Alisher Navoi (1441-1501) or Mir Ali Shir Nava’i was one of the first great poets to write in any Turkish tongue. Hundreds of years later his verses and stories and songs are still read and sung and loved among the Turks, especially the Uzbeks, who claim him as a native son. His words are beautiful, both as words and in what they teach us about life.
Navoi came from Herat, then the capital of Khorasan, now the main city in the Afghan west. When his old schoolmate, Husayn Bayqarah became the king, he made Navoi his prime minister. Bayqarah was a great lover of the arts and made Herat into a Turkish Florence.
Navoi wrote in Persian under the pen name Fani and in Turkish under the name of Navoi, which means “The Weeper”. He wrote both prose and verse. He also wrote in Hindi and Arabic.
His best loved and best known work is the love story of Farhad and Shirin.
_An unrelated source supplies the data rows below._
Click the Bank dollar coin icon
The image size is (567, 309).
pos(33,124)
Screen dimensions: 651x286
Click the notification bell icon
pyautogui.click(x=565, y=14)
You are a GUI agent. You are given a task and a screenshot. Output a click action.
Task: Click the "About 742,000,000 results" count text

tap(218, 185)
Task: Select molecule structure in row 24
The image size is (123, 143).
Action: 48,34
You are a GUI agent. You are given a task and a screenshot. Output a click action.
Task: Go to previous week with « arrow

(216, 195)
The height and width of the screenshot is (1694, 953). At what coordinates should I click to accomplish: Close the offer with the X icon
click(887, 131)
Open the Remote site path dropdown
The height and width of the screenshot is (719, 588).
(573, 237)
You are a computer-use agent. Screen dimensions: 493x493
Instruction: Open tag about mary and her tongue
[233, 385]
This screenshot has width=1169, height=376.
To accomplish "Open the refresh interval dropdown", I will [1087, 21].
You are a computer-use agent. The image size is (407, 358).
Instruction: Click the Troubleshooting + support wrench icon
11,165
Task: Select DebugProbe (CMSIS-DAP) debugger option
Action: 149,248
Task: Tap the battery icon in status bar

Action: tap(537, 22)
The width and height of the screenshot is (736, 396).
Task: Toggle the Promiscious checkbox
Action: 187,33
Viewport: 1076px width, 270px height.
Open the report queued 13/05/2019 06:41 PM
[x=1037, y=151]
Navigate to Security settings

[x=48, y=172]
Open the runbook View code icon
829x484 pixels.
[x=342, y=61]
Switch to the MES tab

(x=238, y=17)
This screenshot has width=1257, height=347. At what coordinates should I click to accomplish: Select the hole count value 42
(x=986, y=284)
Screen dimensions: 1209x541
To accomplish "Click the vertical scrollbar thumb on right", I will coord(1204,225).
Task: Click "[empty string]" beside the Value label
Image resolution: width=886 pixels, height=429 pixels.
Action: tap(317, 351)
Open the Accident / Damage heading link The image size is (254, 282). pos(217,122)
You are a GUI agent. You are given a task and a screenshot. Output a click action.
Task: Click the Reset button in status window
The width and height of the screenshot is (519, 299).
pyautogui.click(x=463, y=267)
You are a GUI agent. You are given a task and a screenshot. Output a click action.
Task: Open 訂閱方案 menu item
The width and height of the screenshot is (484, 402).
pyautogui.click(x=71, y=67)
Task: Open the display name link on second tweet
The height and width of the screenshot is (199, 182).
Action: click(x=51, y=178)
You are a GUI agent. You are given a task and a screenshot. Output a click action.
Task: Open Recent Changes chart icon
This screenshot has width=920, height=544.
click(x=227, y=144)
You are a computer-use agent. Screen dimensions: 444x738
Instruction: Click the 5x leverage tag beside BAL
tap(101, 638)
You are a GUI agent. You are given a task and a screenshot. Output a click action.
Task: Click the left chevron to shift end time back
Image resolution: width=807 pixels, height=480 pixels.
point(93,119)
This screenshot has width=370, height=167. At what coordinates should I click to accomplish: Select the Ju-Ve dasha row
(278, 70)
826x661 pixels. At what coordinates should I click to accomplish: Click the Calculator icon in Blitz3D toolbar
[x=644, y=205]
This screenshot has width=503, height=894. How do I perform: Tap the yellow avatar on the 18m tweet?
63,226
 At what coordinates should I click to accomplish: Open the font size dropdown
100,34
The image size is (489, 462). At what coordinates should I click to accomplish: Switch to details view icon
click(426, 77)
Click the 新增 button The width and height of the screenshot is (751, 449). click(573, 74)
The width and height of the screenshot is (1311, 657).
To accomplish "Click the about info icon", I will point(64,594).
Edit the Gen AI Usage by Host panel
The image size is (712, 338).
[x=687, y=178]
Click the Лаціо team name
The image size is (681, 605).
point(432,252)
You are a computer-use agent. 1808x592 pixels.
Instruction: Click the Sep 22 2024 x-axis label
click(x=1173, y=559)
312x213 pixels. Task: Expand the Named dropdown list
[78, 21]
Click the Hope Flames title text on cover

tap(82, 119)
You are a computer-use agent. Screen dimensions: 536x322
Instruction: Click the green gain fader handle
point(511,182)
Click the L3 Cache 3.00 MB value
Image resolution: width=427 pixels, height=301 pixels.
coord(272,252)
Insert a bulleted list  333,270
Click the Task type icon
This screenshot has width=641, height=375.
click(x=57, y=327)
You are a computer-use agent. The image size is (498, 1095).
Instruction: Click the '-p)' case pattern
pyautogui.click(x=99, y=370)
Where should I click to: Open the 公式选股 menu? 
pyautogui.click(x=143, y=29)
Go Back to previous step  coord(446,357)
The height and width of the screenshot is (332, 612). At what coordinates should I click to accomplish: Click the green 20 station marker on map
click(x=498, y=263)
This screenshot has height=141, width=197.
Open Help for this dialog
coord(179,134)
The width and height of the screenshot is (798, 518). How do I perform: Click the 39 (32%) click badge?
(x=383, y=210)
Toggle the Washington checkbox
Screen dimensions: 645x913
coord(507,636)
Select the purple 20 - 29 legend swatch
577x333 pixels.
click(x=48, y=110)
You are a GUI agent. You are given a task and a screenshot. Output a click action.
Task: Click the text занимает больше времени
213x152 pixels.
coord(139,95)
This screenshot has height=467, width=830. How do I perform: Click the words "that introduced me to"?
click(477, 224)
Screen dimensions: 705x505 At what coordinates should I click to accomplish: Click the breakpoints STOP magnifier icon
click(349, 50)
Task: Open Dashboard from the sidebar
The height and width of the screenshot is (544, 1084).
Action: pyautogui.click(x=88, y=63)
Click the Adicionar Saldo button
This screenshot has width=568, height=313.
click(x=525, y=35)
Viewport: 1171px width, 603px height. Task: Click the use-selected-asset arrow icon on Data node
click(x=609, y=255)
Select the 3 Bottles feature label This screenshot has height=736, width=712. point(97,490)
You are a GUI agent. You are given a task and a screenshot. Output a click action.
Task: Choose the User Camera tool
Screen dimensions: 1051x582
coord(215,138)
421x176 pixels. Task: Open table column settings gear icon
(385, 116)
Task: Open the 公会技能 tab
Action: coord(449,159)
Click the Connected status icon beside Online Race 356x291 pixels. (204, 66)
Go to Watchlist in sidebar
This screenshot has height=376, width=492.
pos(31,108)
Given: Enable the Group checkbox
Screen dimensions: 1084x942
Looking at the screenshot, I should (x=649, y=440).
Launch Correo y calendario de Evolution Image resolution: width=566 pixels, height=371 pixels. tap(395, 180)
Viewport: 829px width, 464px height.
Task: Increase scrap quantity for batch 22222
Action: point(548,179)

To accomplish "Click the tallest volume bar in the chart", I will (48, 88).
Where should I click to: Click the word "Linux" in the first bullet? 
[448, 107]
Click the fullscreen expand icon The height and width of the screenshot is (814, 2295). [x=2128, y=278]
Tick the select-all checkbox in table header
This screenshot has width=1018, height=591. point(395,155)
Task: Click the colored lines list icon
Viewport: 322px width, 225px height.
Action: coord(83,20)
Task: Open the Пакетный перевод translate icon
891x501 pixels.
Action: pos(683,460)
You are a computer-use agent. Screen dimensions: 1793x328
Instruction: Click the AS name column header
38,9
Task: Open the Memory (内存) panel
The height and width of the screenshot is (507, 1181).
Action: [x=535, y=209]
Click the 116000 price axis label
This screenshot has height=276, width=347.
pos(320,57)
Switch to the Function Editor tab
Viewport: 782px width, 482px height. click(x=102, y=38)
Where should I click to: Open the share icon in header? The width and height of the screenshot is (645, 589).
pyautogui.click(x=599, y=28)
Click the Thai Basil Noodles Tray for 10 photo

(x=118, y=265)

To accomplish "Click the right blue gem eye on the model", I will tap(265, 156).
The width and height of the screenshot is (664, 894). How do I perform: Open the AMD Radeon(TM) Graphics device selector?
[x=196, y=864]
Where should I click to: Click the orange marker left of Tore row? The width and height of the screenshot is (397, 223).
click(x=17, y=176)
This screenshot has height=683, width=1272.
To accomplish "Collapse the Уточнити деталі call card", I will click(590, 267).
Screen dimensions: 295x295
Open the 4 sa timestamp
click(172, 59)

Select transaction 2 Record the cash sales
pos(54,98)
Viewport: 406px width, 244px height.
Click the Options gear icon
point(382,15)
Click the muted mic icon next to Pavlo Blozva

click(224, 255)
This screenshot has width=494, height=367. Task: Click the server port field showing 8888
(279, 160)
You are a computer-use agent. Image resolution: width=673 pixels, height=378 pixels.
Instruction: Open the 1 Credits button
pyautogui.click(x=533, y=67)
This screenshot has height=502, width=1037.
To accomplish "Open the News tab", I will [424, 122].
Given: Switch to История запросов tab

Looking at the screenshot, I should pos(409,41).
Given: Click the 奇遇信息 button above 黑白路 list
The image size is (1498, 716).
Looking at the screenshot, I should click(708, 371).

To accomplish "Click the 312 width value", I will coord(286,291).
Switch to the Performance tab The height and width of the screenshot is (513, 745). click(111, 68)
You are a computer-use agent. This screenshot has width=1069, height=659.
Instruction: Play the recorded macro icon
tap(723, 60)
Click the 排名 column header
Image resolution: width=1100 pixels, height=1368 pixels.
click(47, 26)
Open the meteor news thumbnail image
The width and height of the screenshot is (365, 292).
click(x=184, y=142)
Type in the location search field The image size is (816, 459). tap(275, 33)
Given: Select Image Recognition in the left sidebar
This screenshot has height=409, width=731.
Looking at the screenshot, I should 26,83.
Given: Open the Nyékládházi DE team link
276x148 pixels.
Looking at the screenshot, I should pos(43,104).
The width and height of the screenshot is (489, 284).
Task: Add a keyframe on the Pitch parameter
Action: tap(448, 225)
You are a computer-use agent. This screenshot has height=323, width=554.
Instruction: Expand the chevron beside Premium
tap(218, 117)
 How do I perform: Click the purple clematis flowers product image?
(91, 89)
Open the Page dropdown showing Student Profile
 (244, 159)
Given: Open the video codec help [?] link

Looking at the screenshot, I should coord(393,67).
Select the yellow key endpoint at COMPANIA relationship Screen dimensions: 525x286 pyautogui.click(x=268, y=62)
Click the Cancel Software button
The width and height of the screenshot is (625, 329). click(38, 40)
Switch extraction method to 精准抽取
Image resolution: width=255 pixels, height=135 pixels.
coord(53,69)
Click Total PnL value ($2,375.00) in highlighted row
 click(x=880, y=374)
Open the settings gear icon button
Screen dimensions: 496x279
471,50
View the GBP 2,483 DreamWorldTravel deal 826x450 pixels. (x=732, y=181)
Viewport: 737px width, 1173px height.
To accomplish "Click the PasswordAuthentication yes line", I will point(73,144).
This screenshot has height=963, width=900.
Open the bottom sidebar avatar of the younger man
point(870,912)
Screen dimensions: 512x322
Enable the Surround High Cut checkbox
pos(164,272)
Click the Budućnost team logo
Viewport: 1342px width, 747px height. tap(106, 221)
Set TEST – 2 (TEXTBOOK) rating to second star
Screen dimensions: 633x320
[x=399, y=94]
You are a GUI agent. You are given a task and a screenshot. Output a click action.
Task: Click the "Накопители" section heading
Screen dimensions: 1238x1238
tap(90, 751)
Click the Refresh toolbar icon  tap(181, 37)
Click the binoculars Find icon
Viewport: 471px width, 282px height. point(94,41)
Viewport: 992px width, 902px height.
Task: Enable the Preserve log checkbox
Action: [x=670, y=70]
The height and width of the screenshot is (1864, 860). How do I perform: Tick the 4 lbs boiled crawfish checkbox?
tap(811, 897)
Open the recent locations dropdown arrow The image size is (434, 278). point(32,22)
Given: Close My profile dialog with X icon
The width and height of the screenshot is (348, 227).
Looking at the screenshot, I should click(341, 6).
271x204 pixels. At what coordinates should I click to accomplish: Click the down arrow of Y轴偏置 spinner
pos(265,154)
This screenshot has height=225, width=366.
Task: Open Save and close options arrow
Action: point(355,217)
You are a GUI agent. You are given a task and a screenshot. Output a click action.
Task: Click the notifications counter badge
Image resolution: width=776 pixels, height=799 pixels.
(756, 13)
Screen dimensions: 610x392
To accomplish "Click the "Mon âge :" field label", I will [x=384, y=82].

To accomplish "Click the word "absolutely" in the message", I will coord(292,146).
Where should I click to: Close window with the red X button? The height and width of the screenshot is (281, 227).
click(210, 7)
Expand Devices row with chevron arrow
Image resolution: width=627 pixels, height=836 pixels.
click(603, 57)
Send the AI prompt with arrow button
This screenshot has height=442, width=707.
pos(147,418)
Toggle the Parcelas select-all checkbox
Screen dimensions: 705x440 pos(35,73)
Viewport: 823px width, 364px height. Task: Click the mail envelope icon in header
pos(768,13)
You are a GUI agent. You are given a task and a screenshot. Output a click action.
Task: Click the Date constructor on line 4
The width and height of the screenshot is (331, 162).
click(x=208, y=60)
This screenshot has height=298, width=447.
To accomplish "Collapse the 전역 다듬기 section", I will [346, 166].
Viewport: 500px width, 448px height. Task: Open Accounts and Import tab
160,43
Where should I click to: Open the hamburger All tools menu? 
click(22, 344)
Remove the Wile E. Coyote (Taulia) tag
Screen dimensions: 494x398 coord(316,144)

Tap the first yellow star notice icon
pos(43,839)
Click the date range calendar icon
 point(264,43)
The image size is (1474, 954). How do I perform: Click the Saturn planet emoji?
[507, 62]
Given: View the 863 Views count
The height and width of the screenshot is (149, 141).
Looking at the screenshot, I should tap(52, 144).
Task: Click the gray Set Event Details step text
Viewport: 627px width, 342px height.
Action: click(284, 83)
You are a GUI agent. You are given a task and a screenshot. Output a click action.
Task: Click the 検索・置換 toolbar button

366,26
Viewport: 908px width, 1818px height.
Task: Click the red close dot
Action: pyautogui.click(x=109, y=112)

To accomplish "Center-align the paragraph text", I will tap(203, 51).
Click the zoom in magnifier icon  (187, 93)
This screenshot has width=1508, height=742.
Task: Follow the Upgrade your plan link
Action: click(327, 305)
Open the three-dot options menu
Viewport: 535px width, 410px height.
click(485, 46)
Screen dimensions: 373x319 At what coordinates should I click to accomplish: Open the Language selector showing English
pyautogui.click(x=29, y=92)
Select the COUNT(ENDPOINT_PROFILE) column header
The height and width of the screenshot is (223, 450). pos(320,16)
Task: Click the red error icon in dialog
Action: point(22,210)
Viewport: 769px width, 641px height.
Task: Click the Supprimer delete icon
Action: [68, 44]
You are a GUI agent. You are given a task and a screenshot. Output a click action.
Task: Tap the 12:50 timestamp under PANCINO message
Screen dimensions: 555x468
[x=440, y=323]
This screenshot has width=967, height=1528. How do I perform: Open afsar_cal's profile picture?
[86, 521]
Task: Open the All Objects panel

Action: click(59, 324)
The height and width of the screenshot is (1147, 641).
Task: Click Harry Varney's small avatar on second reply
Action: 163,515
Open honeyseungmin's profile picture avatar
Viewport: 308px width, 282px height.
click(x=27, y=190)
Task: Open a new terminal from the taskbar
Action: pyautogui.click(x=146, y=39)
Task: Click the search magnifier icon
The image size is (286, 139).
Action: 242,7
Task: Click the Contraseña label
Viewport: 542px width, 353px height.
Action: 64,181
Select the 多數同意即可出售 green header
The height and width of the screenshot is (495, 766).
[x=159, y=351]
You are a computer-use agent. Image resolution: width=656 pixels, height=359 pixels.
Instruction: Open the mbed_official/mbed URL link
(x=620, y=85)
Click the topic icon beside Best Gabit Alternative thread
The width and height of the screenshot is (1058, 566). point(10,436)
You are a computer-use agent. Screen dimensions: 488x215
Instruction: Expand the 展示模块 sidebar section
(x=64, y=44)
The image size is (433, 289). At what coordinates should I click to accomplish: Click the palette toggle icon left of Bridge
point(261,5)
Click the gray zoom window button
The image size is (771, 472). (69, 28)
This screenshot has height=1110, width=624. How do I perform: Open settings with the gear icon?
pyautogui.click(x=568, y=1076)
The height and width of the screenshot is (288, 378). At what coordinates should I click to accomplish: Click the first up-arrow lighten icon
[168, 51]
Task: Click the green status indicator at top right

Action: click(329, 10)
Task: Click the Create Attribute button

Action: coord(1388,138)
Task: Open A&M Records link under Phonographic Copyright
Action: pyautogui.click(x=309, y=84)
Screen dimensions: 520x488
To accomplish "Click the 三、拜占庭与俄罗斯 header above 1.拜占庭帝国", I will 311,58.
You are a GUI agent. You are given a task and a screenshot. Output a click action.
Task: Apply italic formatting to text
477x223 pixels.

Even then it was an old story. He told it in 12,000 lines of verse and told it better than anyone. It is part of his book “Khamsa”, which means “The Five”, because it contains five romances in verse: “Farhad and Shirin”, “Layli and Majnun”, “The Wall of Alexander the Great”, “Excitement” and “The Seven Wanderers”. These were the first romances written in any Turkish language.
Navoi wrote four divans or books of verse, one for each stage of life: childhood, youth, middle age and old age.
He also wrote books about religion, philosophy, language, Turkish verse and the lives of Turkish poets. Of these his most famous book is “The Trial of Two Languages” where he argues why the Turkish language is better than Persian.
Before Navoi all the great poets, Persian or Turk, wrote in Persian. People thought of Turkish as a good language for soldiers and herdsmen, but not for a poet. Navoi proved them wrong: by his verse he showed them how beautiful and wonderful Turkish can be.
Navoi wrote in Chagatay Turkish. Chatagay was the old, eastern Turkish that Tamerlane spoke. It is now a dead language, its nearest living relation being Uzbek.
The Soviets painted Navoi as a great man of learning, which he certainly was, but they left out his religious side. He was a Sufi of the Naqshbandi dervish order. Many of the great Persian poets were Sufis. Sufis are Muslim mystics who try to experience God directly through certain practices. Navoi studied under Jami, a great Persian poet, to learn how to become both a poet and a Sufi.
As the first great Turkish writer he had a profound effect on Turkish letters. Among his followers and admirers are Babur, the first Mogul prince, Mahmur, Ogohiy, Muqimiy, Furqat, Zavqiy, Nodirabegim, Uvaysiy, Mahzuna and Fuzuli. (Here I mainly follow the Uzbek spellings).
And of course, he affected more than just writers: he affects all of his readers. Like Homer and the Greeks or Virgil and the Romans, Navoi has shaped the mind and heart of Turks everywhere.